### Try it:
Leaving all pictures aside, write out the records below precisely as given.

* * *

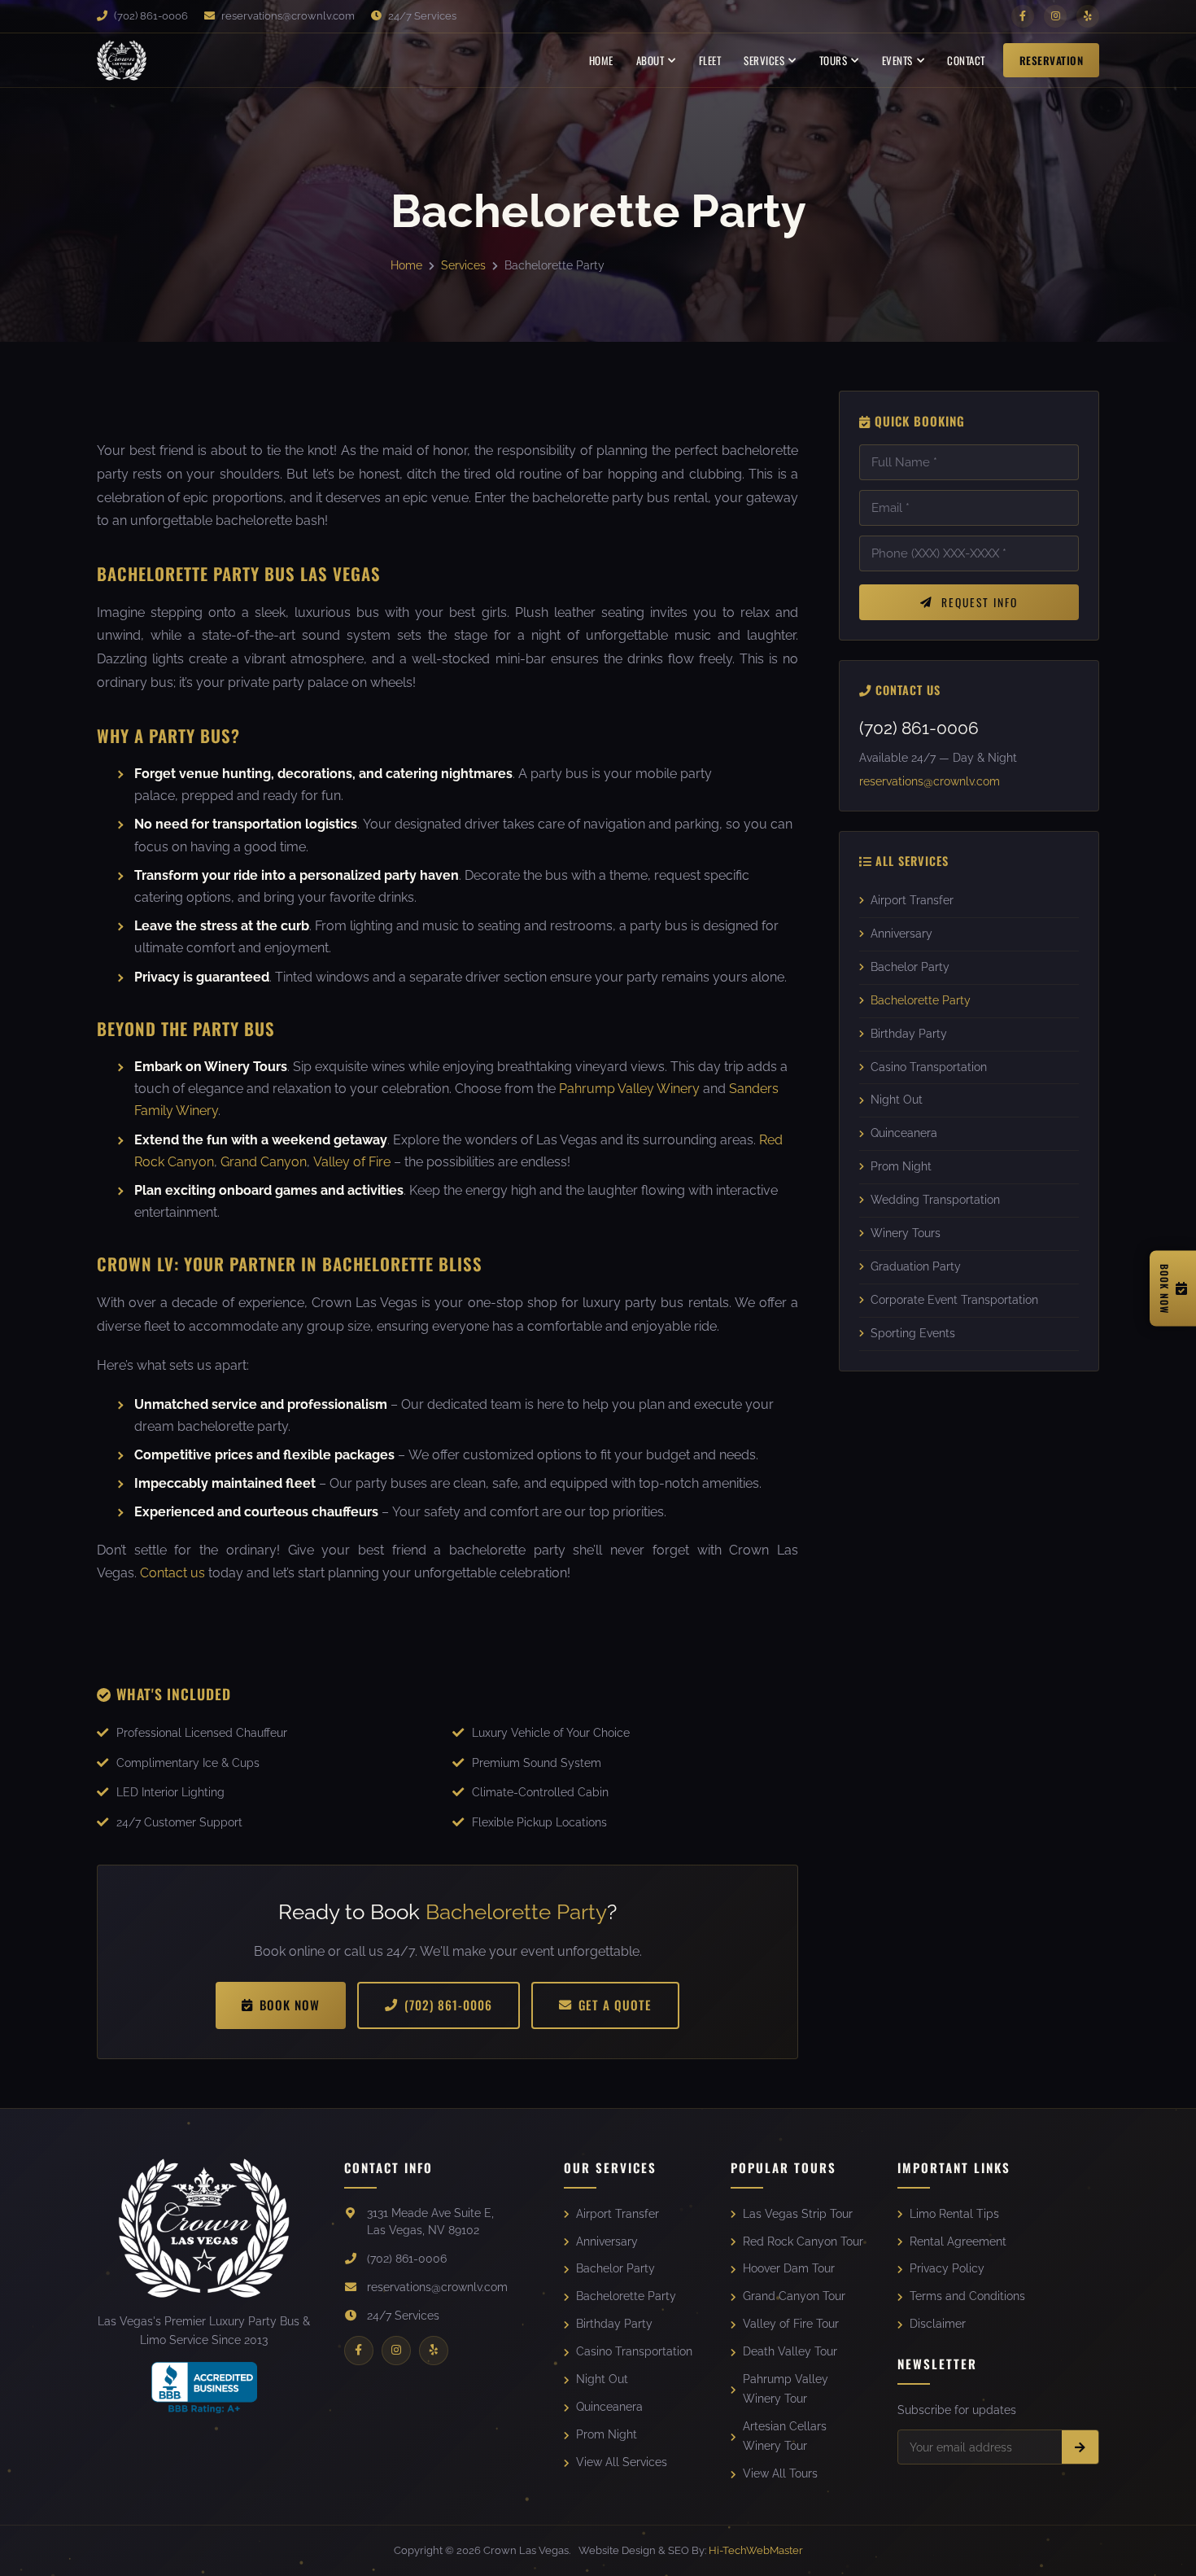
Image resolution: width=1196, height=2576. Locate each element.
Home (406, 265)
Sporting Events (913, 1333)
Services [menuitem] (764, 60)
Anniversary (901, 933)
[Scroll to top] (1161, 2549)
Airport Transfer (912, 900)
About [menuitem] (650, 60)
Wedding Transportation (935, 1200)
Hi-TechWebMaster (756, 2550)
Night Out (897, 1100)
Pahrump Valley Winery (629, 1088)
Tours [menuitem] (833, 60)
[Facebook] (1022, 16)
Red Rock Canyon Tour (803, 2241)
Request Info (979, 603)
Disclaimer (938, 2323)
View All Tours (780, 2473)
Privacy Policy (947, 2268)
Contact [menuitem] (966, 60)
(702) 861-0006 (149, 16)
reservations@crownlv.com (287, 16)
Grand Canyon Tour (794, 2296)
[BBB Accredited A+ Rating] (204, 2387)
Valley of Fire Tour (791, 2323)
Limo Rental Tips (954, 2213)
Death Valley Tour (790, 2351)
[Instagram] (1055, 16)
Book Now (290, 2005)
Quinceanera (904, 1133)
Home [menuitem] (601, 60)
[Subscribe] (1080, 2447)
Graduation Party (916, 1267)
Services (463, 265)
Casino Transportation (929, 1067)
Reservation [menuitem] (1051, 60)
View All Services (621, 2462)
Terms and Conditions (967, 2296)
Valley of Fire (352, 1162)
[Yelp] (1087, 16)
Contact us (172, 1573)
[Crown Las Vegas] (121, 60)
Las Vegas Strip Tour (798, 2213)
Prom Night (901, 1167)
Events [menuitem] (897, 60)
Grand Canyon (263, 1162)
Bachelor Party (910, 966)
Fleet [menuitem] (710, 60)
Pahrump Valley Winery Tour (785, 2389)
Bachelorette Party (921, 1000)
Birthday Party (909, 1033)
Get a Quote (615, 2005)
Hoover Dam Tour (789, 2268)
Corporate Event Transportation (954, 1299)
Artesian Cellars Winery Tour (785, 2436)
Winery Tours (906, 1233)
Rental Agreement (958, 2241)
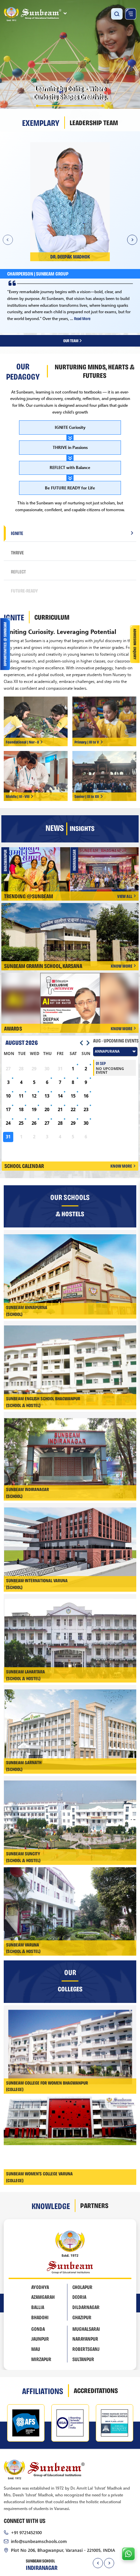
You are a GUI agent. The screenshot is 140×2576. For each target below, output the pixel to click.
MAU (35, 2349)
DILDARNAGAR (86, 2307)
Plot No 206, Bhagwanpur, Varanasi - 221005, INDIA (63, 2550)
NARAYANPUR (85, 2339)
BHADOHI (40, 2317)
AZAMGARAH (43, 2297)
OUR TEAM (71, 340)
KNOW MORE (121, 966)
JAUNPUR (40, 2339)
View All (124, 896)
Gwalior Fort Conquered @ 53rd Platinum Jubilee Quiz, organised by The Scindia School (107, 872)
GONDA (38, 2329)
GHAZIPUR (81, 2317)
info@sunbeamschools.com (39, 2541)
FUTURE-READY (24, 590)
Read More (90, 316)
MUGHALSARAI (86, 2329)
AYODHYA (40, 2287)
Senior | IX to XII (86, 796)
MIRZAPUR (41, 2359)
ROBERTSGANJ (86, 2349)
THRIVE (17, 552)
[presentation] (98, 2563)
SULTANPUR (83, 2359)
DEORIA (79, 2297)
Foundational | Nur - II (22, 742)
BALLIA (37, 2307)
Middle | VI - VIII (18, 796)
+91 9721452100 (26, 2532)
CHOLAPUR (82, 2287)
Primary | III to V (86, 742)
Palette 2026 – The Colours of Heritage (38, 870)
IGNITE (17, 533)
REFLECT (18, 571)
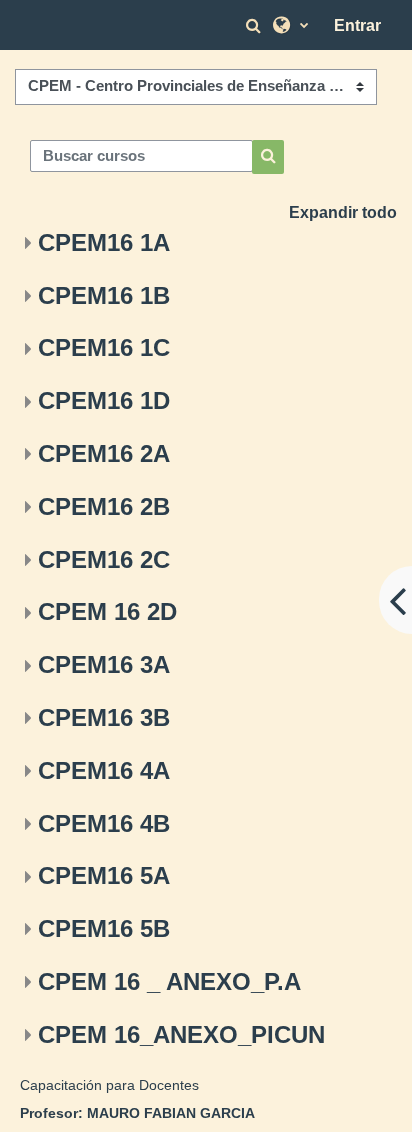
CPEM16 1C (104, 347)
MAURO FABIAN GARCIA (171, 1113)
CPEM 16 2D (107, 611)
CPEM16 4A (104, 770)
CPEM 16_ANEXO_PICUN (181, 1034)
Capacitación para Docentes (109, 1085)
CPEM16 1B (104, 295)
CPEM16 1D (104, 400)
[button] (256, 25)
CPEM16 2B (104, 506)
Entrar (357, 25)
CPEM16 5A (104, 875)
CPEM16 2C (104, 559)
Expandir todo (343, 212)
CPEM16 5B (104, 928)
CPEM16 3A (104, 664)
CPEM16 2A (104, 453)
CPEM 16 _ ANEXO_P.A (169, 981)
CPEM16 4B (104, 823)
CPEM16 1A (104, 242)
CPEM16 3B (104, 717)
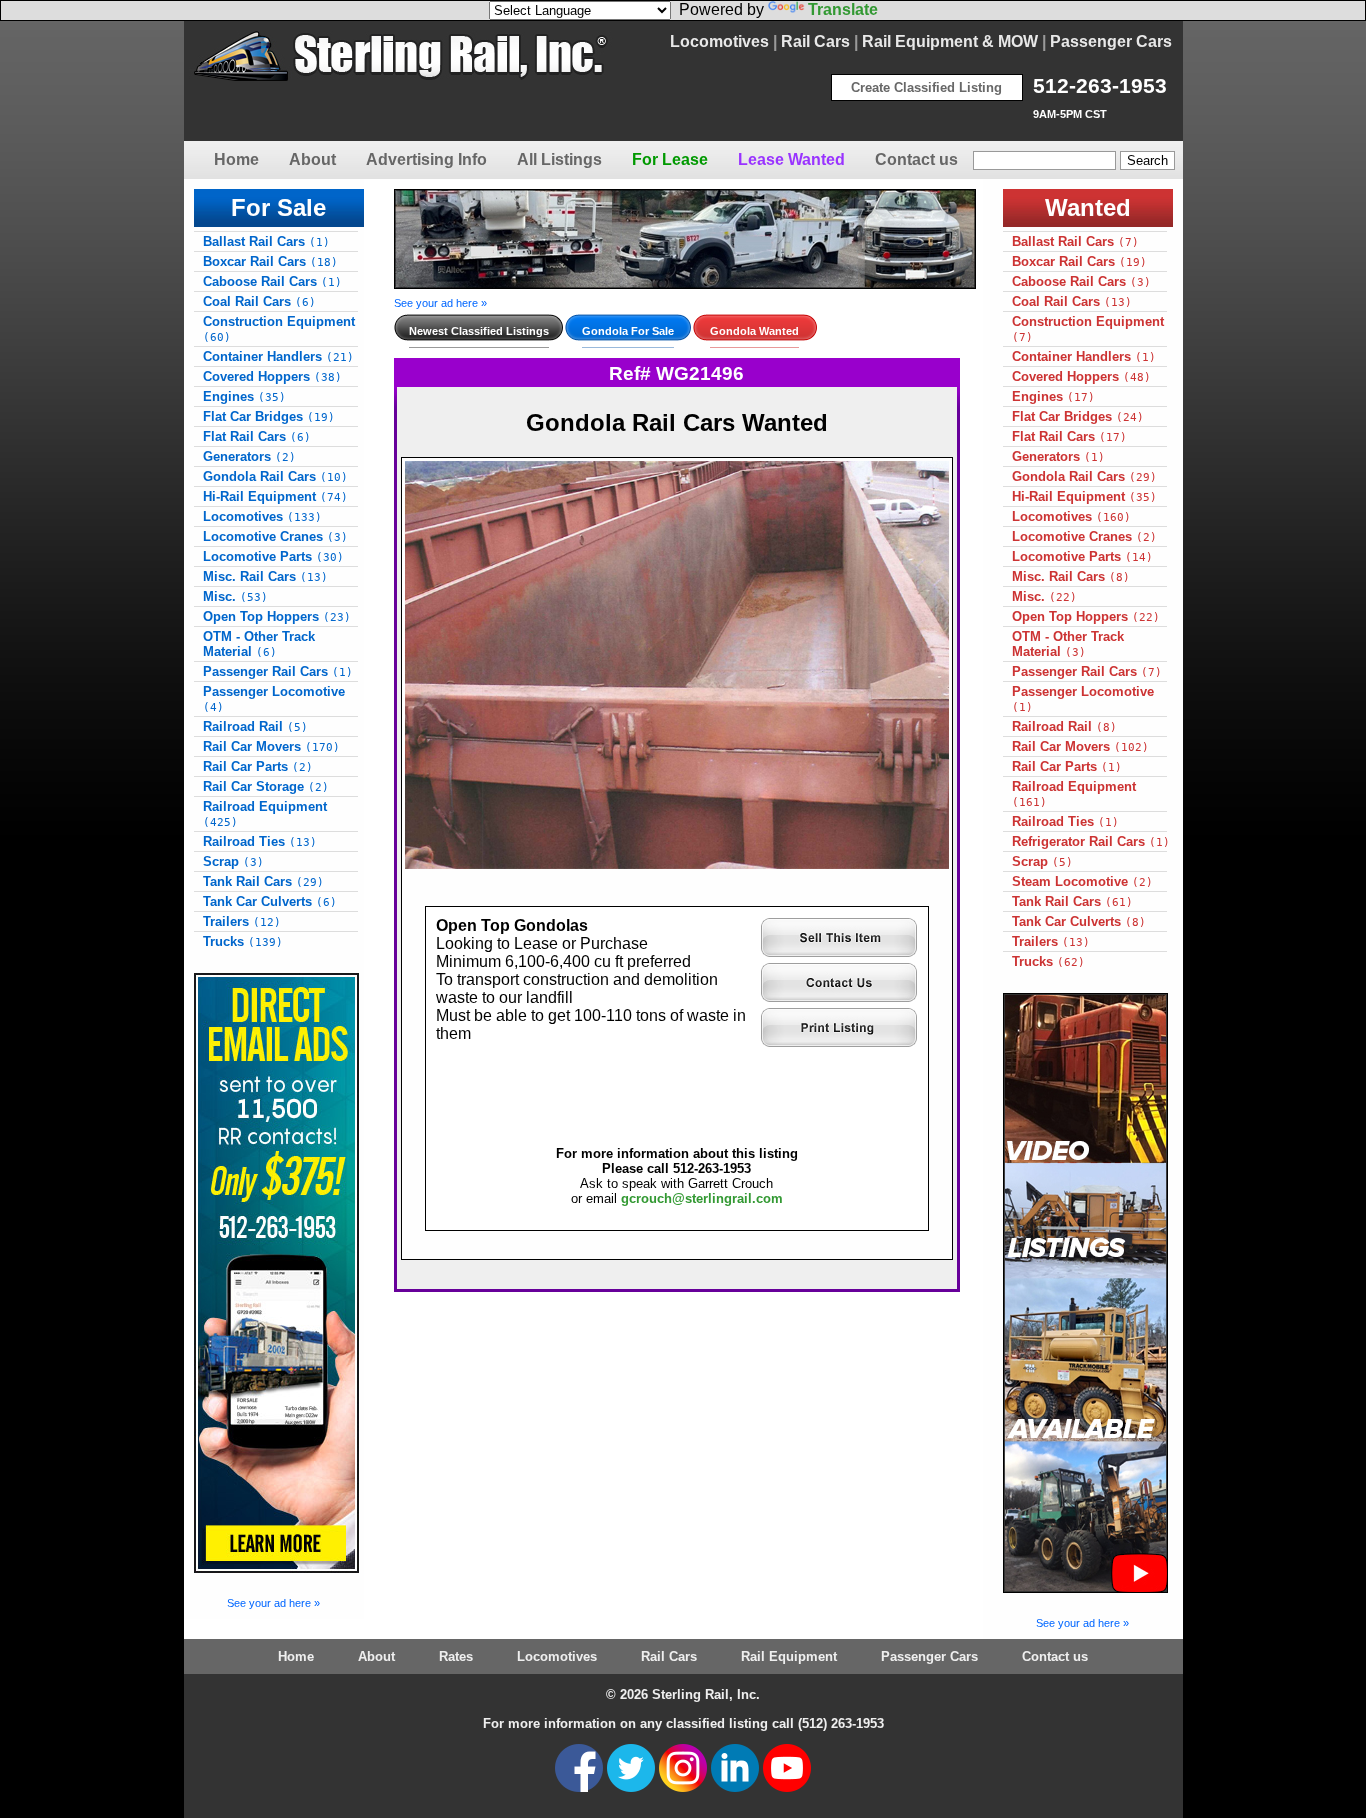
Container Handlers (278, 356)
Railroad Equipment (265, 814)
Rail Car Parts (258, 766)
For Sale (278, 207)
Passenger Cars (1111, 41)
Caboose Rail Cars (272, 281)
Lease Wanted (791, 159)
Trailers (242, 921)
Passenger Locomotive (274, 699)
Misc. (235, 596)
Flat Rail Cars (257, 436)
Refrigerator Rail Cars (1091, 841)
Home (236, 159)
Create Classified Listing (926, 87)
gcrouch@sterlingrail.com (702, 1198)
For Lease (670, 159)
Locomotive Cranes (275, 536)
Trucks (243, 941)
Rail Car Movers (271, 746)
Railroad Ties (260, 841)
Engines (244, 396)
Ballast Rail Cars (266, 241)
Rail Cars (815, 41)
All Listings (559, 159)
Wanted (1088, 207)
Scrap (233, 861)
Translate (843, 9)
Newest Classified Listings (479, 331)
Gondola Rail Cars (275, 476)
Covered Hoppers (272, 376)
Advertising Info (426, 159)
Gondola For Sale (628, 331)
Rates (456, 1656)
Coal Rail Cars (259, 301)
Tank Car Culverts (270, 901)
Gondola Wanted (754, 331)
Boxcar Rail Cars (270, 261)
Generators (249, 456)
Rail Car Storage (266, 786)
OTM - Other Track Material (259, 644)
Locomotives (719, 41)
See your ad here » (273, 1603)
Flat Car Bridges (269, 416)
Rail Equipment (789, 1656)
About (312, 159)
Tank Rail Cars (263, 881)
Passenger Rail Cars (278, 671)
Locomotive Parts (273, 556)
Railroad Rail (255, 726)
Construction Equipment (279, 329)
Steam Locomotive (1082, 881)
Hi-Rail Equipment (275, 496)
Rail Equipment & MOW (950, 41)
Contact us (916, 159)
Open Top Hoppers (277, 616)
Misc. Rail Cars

* * *

### Answer to the problem:
Image resolution: width=1196, height=2576. Locate each element.
Home (406, 265)
Sporting Events (913, 1333)
Services [menuitem] (764, 60)
Anniversary (901, 933)
[Scroll to top] (1161, 2549)
Airport Transfer (912, 900)
About [menuitem] (650, 60)
Wedding Transportation (935, 1200)
Hi-TechWebMaster (756, 2550)
Night Out (897, 1100)
Pahrump Valley Winery (629, 1088)
Tours [menuitem] (833, 60)
[Facebook] (1022, 16)
Red Rock Canyon Tour (803, 2241)
Request Info (979, 603)
Disclaimer (938, 2323)
View All Tours (780, 2473)
Privacy Policy (947, 2268)
Contact [menuitem] (966, 60)
(702) 861-0006 (149, 16)
reservations@crownlv.com (287, 16)
Grand Canyon Tour (794, 2296)
[BBB Accredited A+ Rating] (204, 2387)
Valley of Fire Tour (791, 2323)
Limo Rental Tips (954, 2213)
Death Valley Tour (790, 2351)
[Instagram] (1055, 16)
Book Now (290, 2005)
Quinceanera (904, 1133)
Home [menuitem] (601, 60)
[Subscribe] (1080, 2447)
Graduation Party (916, 1267)
Services (463, 265)
Casino Transportation (929, 1067)
Reservation [menuitem] (1051, 60)
View All Services (621, 2462)
Terms and Conditions (967, 2296)
Valley of Fire (352, 1162)
[Yelp] (1087, 16)
Contact us (172, 1573)
[Crown Las Vegas] (121, 60)
Las Vegas Strip Tour (798, 2213)
Prom Night (901, 1167)
Events [menuitem] (897, 60)
Grand Canyon (263, 1162)
Bachelor Party (910, 966)
Fleet [menuitem] (710, 60)
Pahrump Valley Winery Tour (785, 2389)
Bachelorette Party (921, 1000)
Birthday Party (909, 1033)
Get a Quote (615, 2005)
Hoover Dam Tour (789, 2268)
Corporate Event Transportation (954, 1299)
Artesian Cellars Winery Tour (785, 2436)
Winery Tours (906, 1233)
Rental Agreement (958, 2241)
You are a GUI agent. The screenshot is 140×2576. For each target below, output the pixel to click.
MAU (35, 2349)
DILDARNAGAR (86, 2307)
Plot No 206, Bhagwanpur, Varanasi - 221005, INDIA (63, 2550)
NARAYANPUR (85, 2339)
BHADOHI (40, 2317)
AZAMGARAH (43, 2297)
OUR TEAM (71, 340)
KNOW MORE (121, 966)
JAUNPUR (40, 2339)
View All (124, 896)
Gwalior Fort Conquered @ 53rd Platinum Jubilee Quiz, organised by The Scindia School (107, 872)
GONDA (38, 2329)
GHAZIPUR (81, 2317)
info@sunbeamschools.com (39, 2541)
FUTURE-READY (24, 590)
Read More (90, 316)
MUGHALSARAI (86, 2329)
AYODHYA (40, 2287)
Senior | IX to XII (86, 796)
MIRZAPUR (41, 2359)
ROBERTSGANJ (86, 2349)
THRIVE (17, 552)
[presentation] (98, 2563)
SULTANPUR (83, 2359)
DEORIA (79, 2297)
Foundational | Nur - II (22, 742)
BALLIA (37, 2307)
Middle | VI - VIII (18, 796)
+91 9721452100 (26, 2532)
CHOLAPUR (82, 2287)
Primary | III to V (86, 742)
Palette 2026 – The Colours of Heritage (38, 870)
IGNITE (17, 533)
REFLECT (18, 571)
CPEM16 1C (104, 347)
MAURO FABIAN GARCIA (171, 1113)
CPEM 16 2D (107, 611)
CPEM16 4A (104, 770)
CPEM 16_ANEXO_PICUN (181, 1034)
Capacitación para Docentes (109, 1085)
CPEM16 1B (104, 295)
CPEM16 1D (104, 400)
[button] (256, 25)
CPEM16 2B (104, 506)
Entrar (357, 25)
CPEM16 5A (104, 875)
CPEM16 2C (104, 559)
Expandir todo (343, 212)
CPEM16 5B (104, 928)
CPEM16 3A (104, 664)
CPEM16 2A (104, 453)
CPEM 16 _ ANEXO_P.A (169, 981)
CPEM16 4B (104, 823)
CPEM16 1A (104, 242)
CPEM16 3B (104, 717)
Container Handlers (278, 356)
Railroad Equipment (265, 814)
Rail Car Parts (258, 766)
For Sale (278, 207)
Passenger Cars (1111, 41)
Caboose Rail Cars (272, 281)
Lease Wanted (791, 159)
Trailers (242, 921)
Passenger Locomotive (274, 699)
Misc. (235, 596)
Flat Rail Cars (257, 436)
Refrigerator Rail Cars (1091, 841)
Home (236, 159)
Create Classified Listing (926, 87)
gcrouch@sterlingrail.com (702, 1198)
For Lease (670, 159)
Locomotive Cranes (275, 536)
Trucks (243, 941)
Rail Car Movers (271, 746)
Railroad Ties (260, 841)
Engines (244, 396)
Ballast Rail Cars (266, 241)
Rail Cars (815, 41)
All Listings (559, 159)
Wanted (1088, 207)
Scrap (233, 861)
Translate (843, 9)
Newest Classified Listings (479, 331)
Gondola Rail Cars (275, 476)
Covered Hoppers (272, 376)
Advertising Info (426, 159)
Gondola For Sale (628, 331)
Rates (456, 1656)
Coal Rail Cars (259, 301)
Tank Car Culverts (270, 901)
Gondola Wanted (754, 331)
Boxcar Rail Cars (270, 261)
Generators (249, 456)
Rail Car Storage (266, 786)
OTM - Other Track Material (259, 644)
Locomotives (719, 41)
See your ad here » (273, 1603)
Flat Car Bridges (269, 416)
Rail Equipment (789, 1656)
About (312, 159)
Tank Rail Cars (263, 881)
Passenger Rail Cars (278, 671)
Locomotive Parts (273, 556)
Railroad Rail (255, 726)
Construction Equipment (279, 329)
Steam Locomotive (1082, 881)
Hi-Rail Equipment (275, 496)
Rail Equipment & MOW (950, 41)
Contact us (916, 159)
Open Top Hoppers (277, 616)
Misc. Rail Cars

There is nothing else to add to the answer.